Retool CEO David Hsu: 130M hours of work automated in 12 months, targeting 10% of US labor by 2030
May 29, 2025 with David Hsu
Key Points
- Retool automated 130 million hours of work for customers in the past 12 months and targets automating 10% of US labor by 2030.
- Retool prices AI agents by runtime hours ($3 for DeepSeek, $120 for o3) rather than outcomes, claiming 95% cost advantage over Salesforce's outcome-based model.
- Model selection among enterprise customers is driven by procurement relationships and switching costs, not benchmark performance, limiting the practical interchangeability of AI foundation models.
Summary
Retool CEO David Hsu argues that the AI industry's core problem isn't intelligence — it's action. Roughly $1–1.5 trillion has been invested in AI in the US, against an estimated $20–30 billion in revenue across all AI products, with around 80% of that coming from ChatGPT and cloud services. In Hsu's view, the gap exists because LLMs have been deployed almost exclusively as chat interfaces, and chat alone won't grow 30x from here.
Retool's answer is to make LLMs operational inside enterprise workflows rather than just conversational. The company says it automated 130 million hours of work for customers over the past 12 months. Hsu's internal target is to automate the equivalent of 10% of US labor by 2030, and he says current trajectory puts Retool on track.

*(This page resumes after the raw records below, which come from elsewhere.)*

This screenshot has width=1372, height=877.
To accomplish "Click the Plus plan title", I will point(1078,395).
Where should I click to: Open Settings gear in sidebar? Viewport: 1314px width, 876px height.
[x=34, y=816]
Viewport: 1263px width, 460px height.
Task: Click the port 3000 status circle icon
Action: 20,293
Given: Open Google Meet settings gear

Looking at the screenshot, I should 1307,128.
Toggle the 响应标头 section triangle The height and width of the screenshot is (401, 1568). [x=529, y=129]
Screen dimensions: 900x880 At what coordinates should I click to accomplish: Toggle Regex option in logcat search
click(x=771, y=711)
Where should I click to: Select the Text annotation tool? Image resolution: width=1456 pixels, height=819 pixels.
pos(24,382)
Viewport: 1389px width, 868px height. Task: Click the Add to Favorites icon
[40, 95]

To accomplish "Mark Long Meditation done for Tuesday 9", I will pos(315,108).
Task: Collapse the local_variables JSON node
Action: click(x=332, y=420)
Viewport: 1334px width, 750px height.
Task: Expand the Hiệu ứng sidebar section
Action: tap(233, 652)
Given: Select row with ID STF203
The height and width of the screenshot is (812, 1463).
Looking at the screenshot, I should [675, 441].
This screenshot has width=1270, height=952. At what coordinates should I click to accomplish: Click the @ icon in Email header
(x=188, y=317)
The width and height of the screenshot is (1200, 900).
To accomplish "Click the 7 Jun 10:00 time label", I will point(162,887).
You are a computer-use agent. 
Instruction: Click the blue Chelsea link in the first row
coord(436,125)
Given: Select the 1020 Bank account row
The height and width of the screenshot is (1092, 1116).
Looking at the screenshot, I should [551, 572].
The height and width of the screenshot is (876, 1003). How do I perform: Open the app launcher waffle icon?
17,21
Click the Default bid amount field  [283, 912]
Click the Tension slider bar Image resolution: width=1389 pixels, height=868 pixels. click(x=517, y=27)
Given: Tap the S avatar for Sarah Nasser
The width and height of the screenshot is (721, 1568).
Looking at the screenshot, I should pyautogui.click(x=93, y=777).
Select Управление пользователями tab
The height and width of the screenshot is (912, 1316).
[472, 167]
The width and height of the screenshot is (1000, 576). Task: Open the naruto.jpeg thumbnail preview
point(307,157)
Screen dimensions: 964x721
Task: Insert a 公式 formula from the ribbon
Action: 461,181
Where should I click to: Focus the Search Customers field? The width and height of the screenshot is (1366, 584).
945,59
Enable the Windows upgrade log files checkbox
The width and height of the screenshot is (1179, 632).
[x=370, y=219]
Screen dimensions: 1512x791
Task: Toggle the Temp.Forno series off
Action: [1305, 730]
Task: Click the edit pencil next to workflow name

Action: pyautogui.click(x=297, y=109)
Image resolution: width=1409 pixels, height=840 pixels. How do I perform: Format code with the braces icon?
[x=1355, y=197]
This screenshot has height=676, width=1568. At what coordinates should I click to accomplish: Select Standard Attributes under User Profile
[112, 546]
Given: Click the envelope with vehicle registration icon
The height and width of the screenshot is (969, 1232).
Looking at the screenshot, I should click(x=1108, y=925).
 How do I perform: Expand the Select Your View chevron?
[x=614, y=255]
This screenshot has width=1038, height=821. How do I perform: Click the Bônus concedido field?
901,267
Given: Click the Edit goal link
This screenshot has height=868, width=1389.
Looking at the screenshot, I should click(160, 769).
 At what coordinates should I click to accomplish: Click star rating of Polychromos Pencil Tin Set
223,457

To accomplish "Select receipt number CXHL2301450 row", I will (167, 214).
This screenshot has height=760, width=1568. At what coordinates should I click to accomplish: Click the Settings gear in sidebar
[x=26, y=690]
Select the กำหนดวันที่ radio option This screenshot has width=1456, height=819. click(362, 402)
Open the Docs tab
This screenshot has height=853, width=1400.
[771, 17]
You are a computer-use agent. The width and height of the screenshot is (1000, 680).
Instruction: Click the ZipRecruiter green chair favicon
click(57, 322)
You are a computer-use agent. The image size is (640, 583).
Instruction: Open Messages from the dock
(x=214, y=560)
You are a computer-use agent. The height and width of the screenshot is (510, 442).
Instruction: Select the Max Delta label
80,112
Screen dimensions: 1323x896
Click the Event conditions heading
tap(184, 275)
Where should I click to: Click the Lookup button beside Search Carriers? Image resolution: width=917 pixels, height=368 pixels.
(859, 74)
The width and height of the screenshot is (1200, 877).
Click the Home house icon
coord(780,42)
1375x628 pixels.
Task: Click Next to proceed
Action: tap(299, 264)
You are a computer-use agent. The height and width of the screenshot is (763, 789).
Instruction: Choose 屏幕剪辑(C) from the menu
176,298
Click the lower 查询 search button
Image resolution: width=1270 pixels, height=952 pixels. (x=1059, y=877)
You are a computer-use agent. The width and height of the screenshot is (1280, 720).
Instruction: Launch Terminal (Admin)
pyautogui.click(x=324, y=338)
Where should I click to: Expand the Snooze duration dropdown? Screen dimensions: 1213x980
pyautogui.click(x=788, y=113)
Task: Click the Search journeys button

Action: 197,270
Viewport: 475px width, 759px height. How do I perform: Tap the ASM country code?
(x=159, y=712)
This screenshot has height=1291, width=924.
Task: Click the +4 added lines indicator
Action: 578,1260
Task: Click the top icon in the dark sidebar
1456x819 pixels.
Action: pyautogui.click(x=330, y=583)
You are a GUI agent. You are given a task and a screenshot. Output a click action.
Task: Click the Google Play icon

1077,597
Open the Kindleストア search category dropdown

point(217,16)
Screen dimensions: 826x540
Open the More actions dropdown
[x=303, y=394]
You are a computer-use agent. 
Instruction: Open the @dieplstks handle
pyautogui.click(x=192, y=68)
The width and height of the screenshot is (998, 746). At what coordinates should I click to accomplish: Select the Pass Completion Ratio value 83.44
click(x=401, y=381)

Determinism vs. improvisation
The core architectural argument Hsu makes is about when you want AI to reason freely versus when you want it to follow a fixed path. OpenAI's Operator works well for consumer tasks — buying socks, booking something online — because it can improvise with a browser as its only tool. Enterprise workflows are different. A company running employee onboarding through Retool doesn't want an agent Googling WikiHow articles; it wants the agent to call pre-built, audited actions — ship a laptop via FedEx under an existing contract, provision a key fob through the right system — and reason only about the variables that genuinely require judgment, like expediting a shipment ahead of a storm. Retool's building-block model gives AI those guardrails: pre-built tools and MCP servers the agent calls rather than reinvents.
Pricing model
Retool prices on agent runtime hours, not outcomes. A DeepSeek-powered agent runs at $3 per hour; an o3-based agent at roughly $120 per hour. Hsu says one hour of o3 runtime is worth approximately 40–50 hours of human labor on knowledge work tasks. Compared to Salesforce's per-ticket outcome pricing, Hsu claims Retool's model works out to roughly 95% cheaper per task completed — framing outcome-based pricing as a margin-extraction strategy rather than a customer-aligned one. The analogy he uses: if AWS charged a percentage of your app's revenue instead of compute and storage, that would be a similar structure to what Benioff is doing with Agentforce.
Foundation model dynamics
Retool is model-agnostic by design, but customer behavior has been more surprising than Hsu expected. Large federal agencies — where on-premises Llama deployments might seem like the obvious choice for data sovereignty reasons — are actually running OpenAI models through existing government contracts. Model selection, it turns out, is driven less by benchmark performance and more by procurement relationships, brand familiarity, and what Hsu calls "spiky intelligence": models hallucinate at similar rates but in different patterns, and once teams build workflows around a model's specific failure modes, switching costs are higher than the "one line of code" narrative suggests. The same dynamic is playing out internationally, with European customers gravitating toward Mistral and Gulf-region customers toward sovereign alternatives.
Retool's customer base spans two-person startups to the US Army and Navy, with the common thread being internal software — a category Hsu estimates accounts for 50–60% of all software built, yet almost no engineering prestige.